WHAT THE TASK ASKS:
Could you set down only the lines from the one including "Given: Click the Refund details button" to the end of the records below, inclusive and exact, leaving pictures out?

****

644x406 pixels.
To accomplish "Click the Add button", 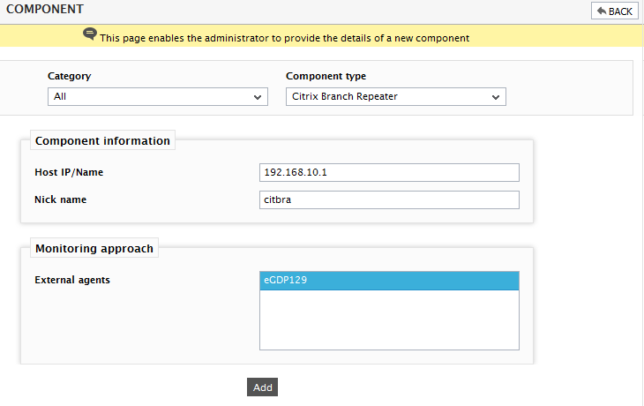I will coord(262,387).
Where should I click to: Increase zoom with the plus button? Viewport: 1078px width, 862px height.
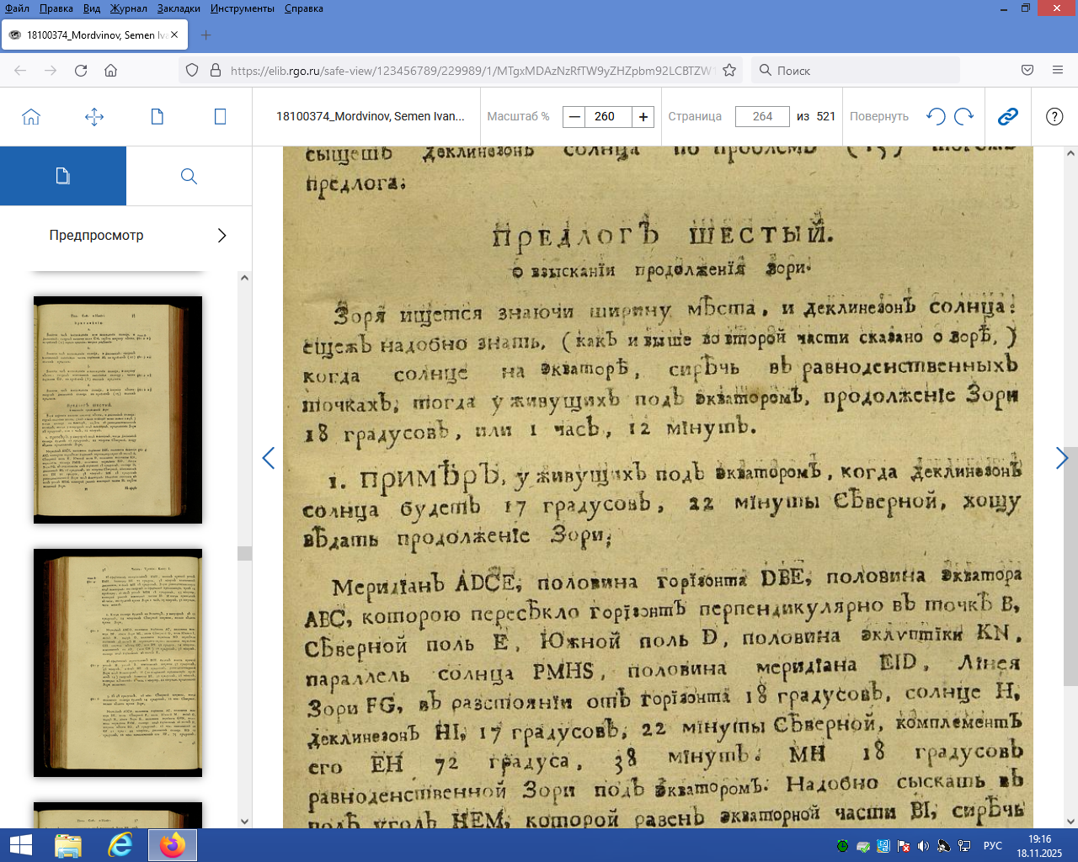coord(643,117)
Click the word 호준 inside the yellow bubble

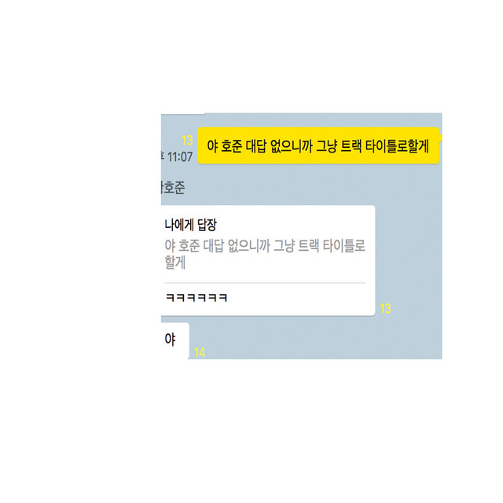pyautogui.click(x=232, y=146)
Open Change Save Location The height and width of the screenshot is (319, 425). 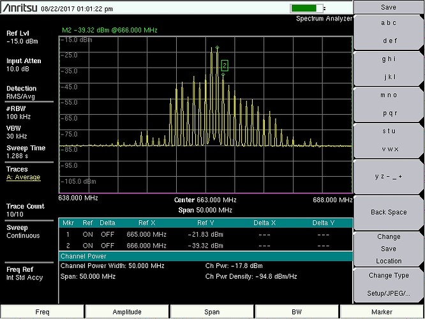click(388, 248)
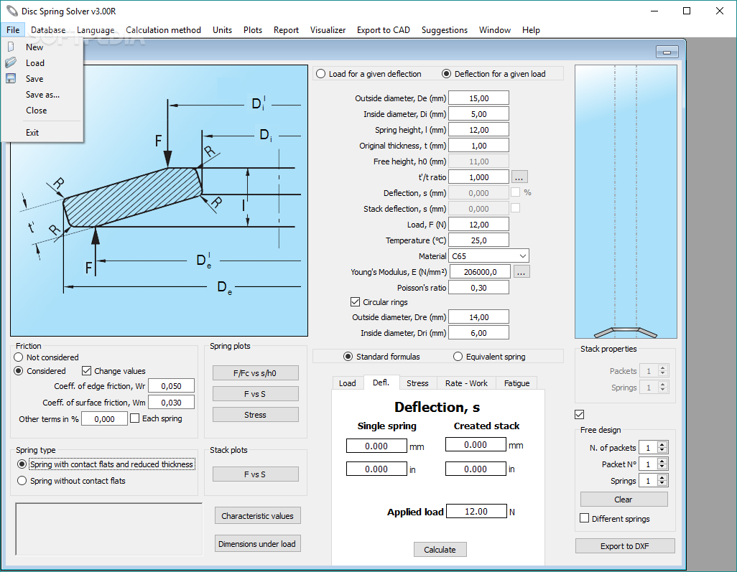Decrease the Free design Springs spinner

662,483
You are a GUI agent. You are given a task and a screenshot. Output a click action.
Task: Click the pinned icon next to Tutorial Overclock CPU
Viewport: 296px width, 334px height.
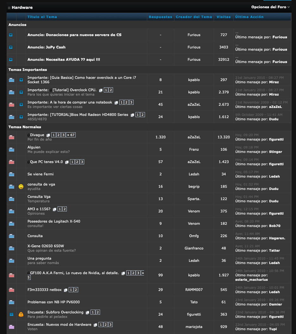click(x=21, y=92)
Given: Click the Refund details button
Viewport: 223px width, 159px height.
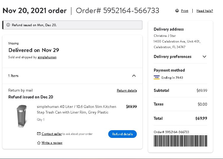Looking at the screenshot, I should [x=123, y=134].
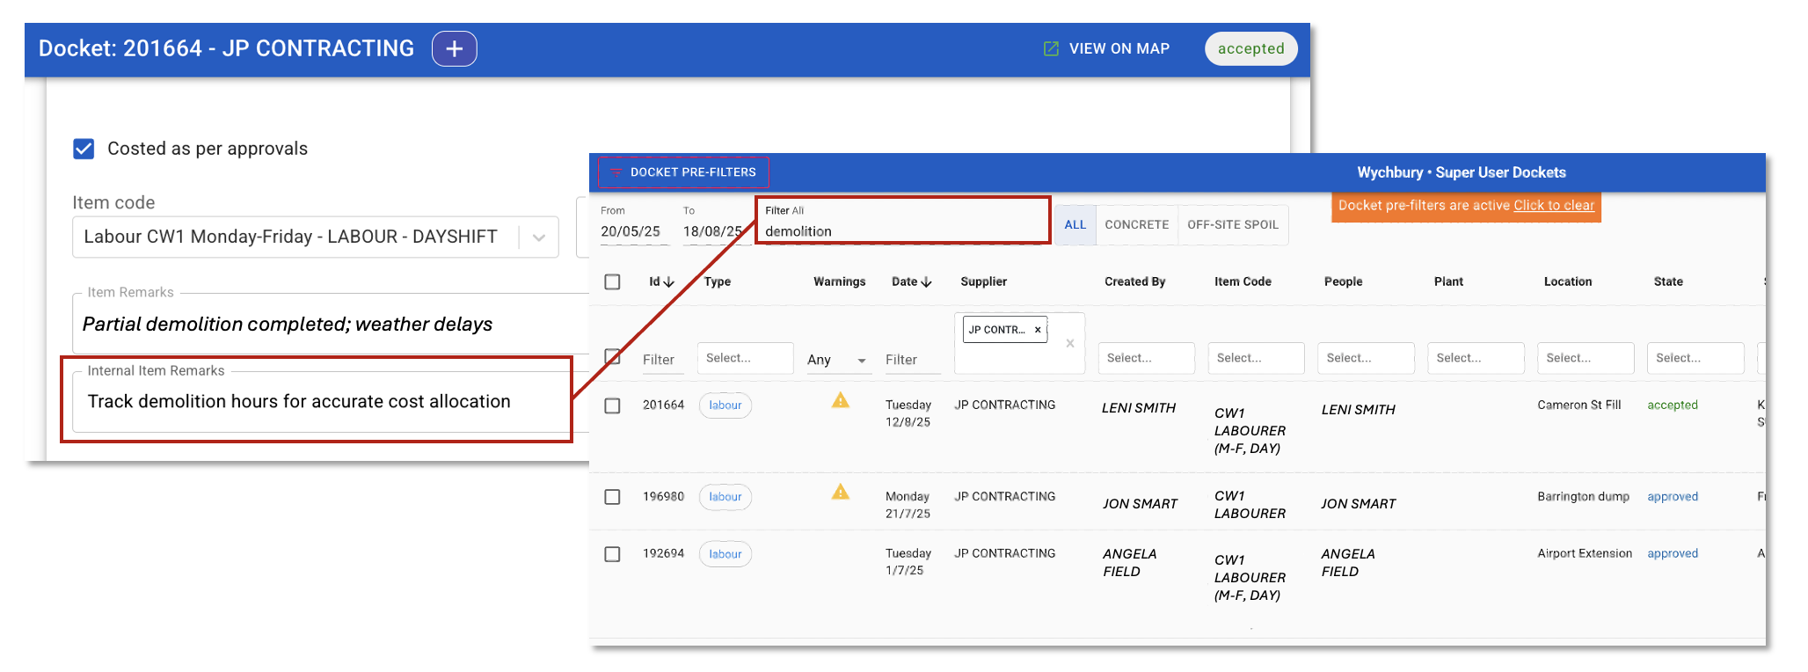Viewport: 1808px width, 672px height.
Task: Sort by Date column arrow
Action: coord(926,282)
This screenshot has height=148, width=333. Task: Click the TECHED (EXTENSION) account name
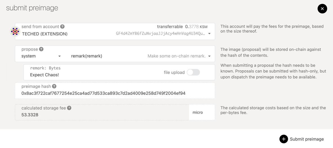coord(45,34)
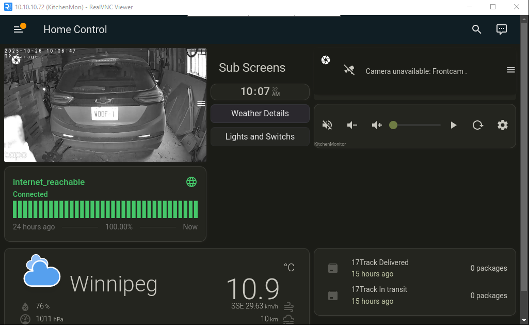Click the internet_reachable globe icon
This screenshot has width=529, height=325.
click(191, 182)
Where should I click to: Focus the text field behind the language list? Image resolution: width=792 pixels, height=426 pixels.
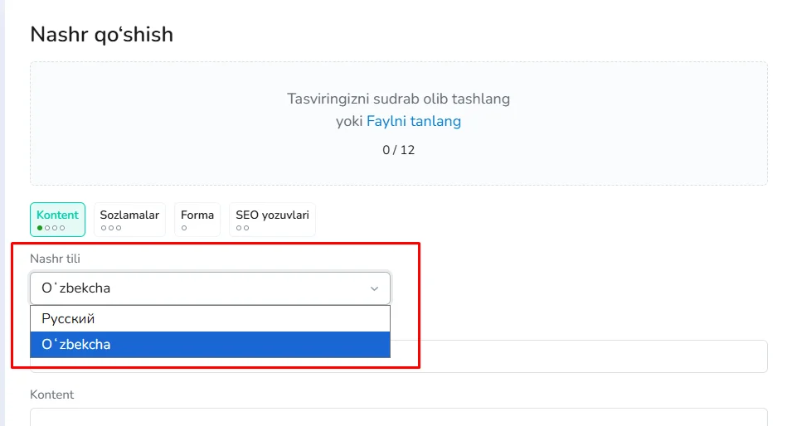[581, 356]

****

EXERCISE RESPONSE:
Given: Click the Refund details button
Viewport: 223px width, 159px height.
Looking at the screenshot, I should [x=123, y=134].
Viewport: 1808px width, 672px height.
Task: Sort by Date column arrow
Action: coord(926,282)
This screenshot has height=148, width=333. Task: Click the TECHED (EXTENSION) account name
coord(45,34)
Click the internet_reachable globe icon
This screenshot has width=529, height=325.
click(191, 182)
Where should I click to: Focus the text field behind the language list? Image resolution: width=792 pixels, height=426 pixels.
[581, 356]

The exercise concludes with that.